- **Task prompt**: Reproduce the items below, switching "How do I perform" to "How can I carry out" wherever it appears and leaving everything else unchanged.

- **Extracted information**:
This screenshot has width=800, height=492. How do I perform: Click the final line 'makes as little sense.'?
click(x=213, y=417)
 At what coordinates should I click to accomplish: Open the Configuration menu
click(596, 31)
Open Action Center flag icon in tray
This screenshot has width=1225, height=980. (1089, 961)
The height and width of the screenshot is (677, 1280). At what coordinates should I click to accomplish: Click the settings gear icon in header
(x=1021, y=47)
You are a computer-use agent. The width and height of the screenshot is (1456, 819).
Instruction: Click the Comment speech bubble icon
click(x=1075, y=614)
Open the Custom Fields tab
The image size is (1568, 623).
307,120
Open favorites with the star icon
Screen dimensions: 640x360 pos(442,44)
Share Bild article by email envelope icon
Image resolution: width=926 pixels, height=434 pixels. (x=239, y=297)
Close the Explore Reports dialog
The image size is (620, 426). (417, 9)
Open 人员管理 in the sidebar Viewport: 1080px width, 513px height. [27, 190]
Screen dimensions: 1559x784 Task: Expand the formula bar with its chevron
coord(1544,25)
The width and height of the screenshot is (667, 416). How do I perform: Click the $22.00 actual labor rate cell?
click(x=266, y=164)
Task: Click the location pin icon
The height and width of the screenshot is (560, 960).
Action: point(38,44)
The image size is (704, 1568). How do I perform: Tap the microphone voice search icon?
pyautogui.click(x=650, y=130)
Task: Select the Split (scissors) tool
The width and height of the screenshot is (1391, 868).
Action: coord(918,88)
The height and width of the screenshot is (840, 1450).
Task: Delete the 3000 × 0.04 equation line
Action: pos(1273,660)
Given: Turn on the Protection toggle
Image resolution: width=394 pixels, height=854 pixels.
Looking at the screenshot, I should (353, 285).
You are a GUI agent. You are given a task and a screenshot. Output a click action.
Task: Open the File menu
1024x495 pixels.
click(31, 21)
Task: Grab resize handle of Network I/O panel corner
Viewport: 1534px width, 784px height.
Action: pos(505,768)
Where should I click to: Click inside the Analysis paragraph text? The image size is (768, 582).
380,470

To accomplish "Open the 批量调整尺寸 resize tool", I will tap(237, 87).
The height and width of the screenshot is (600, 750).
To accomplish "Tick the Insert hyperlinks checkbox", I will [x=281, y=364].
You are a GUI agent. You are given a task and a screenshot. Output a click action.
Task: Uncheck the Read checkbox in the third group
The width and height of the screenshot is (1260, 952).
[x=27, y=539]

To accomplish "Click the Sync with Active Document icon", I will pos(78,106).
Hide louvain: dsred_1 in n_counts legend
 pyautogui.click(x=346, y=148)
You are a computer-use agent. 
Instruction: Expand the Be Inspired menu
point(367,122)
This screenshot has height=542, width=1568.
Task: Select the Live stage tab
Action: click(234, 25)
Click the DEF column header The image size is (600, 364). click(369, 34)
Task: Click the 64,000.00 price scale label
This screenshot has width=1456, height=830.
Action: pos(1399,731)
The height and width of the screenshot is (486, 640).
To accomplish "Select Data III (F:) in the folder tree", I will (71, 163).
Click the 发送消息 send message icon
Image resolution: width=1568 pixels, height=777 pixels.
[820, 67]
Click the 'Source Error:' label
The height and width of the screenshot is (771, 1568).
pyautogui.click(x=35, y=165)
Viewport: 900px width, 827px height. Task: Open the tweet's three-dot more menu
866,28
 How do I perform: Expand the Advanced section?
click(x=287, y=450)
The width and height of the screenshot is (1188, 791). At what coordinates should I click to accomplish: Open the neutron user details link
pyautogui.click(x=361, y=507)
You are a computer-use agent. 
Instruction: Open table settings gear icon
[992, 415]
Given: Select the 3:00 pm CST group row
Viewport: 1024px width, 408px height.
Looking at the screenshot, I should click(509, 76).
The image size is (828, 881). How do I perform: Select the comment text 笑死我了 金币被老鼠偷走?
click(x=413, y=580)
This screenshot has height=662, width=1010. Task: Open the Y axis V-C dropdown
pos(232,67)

- **Expected output**:
This screenshot has width=800, height=492. How can I carry out: Click the final line 'makes as little sense.'?
click(x=213, y=417)
 At what coordinates should I click to accomplish: Open the Configuration menu
click(596, 31)
Open Action Center flag icon in tray
This screenshot has width=1225, height=980. (1089, 961)
The height and width of the screenshot is (677, 1280). At what coordinates should I click to accomplish: Click the settings gear icon in header
(x=1021, y=47)
You are a computer-use agent. The width and height of the screenshot is (1456, 819).
Instruction: Click the Comment speech bubble icon
click(x=1075, y=614)
Open the Custom Fields tab
The image size is (1568, 623).
307,120
Open favorites with the star icon
Screen dimensions: 640x360 pos(442,44)
Share Bild article by email envelope icon
Image resolution: width=926 pixels, height=434 pixels. (x=239, y=297)
Close the Explore Reports dialog
The image size is (620, 426). (417, 9)
Open 人员管理 in the sidebar Viewport: 1080px width, 513px height. [27, 190]
Screen dimensions: 1559x784 Task: Expand the formula bar with its chevron
coord(1544,25)
The width and height of the screenshot is (667, 416). How can I carry out: Click the $22.00 actual labor rate cell?
click(x=266, y=164)
Task: Click the location pin icon
The height and width of the screenshot is (560, 960).
Action: point(38,44)
The image size is (704, 1568). How can I carry out: Tap the microphone voice search icon?
pyautogui.click(x=650, y=130)
Task: Select the Split (scissors) tool
The width and height of the screenshot is (1391, 868).
Action: coord(918,88)
The height and width of the screenshot is (840, 1450).
Task: Delete the 3000 × 0.04 equation line
Action: pos(1273,660)
Given: Turn on the Protection toggle
Image resolution: width=394 pixels, height=854 pixels.
Looking at the screenshot, I should (353, 285).
You are a GUI agent. You are given a task and a screenshot. Output a click action.
Task: Open the File menu
1024x495 pixels.
click(31, 21)
Task: Grab resize handle of Network I/O panel corner
Viewport: 1534px width, 784px height.
Action: pos(505,768)
Where should I click to: Click inside the Analysis paragraph text? The image size is (768, 582).
380,470

To accomplish "Open the 批量调整尺寸 resize tool", I will tap(237, 87).
The height and width of the screenshot is (600, 750).
To accomplish "Tick the Insert hyperlinks checkbox", I will [x=281, y=364].
You are a GUI agent. You are given a task and a screenshot. Output a click action.
Task: Uncheck the Read checkbox in the third group
The width and height of the screenshot is (1260, 952).
[x=27, y=539]

To accomplish "Click the Sync with Active Document icon", I will pos(78,106).
Hide louvain: dsred_1 in n_counts legend
 pyautogui.click(x=346, y=148)
You are a computer-use agent. 
Instruction: Expand the Be Inspired menu
point(367,122)
This screenshot has height=542, width=1568.
Task: Select the Live stage tab
Action: click(234, 25)
Click the DEF column header The image size is (600, 364). click(369, 34)
Task: Click the 64,000.00 price scale label
This screenshot has width=1456, height=830.
Action: pos(1399,731)
The height and width of the screenshot is (486, 640).
To accomplish "Select Data III (F:) in the folder tree", I will (71, 163).
Click the 发送消息 send message icon
Image resolution: width=1568 pixels, height=777 pixels.
[820, 67]
Click the 'Source Error:' label
The height and width of the screenshot is (771, 1568).
pyautogui.click(x=35, y=165)
Viewport: 900px width, 827px height. Task: Open the tweet's three-dot more menu
866,28
 How can I carry out: Expand the Advanced section?
click(x=287, y=450)
The width and height of the screenshot is (1188, 791). At what coordinates should I click to accomplish: Open the neutron user details link
pyautogui.click(x=361, y=507)
You are a computer-use agent. 
Instruction: Open table settings gear icon
[992, 415]
Given: Select the 3:00 pm CST group row
Viewport: 1024px width, 408px height.
Looking at the screenshot, I should click(509, 76).
The image size is (828, 881). How can I carry out: Select the comment text 笑死我了 金币被老鼠偷走?
click(x=413, y=580)
This screenshot has height=662, width=1010. Task: Open the Y axis V-C dropdown
pos(232,67)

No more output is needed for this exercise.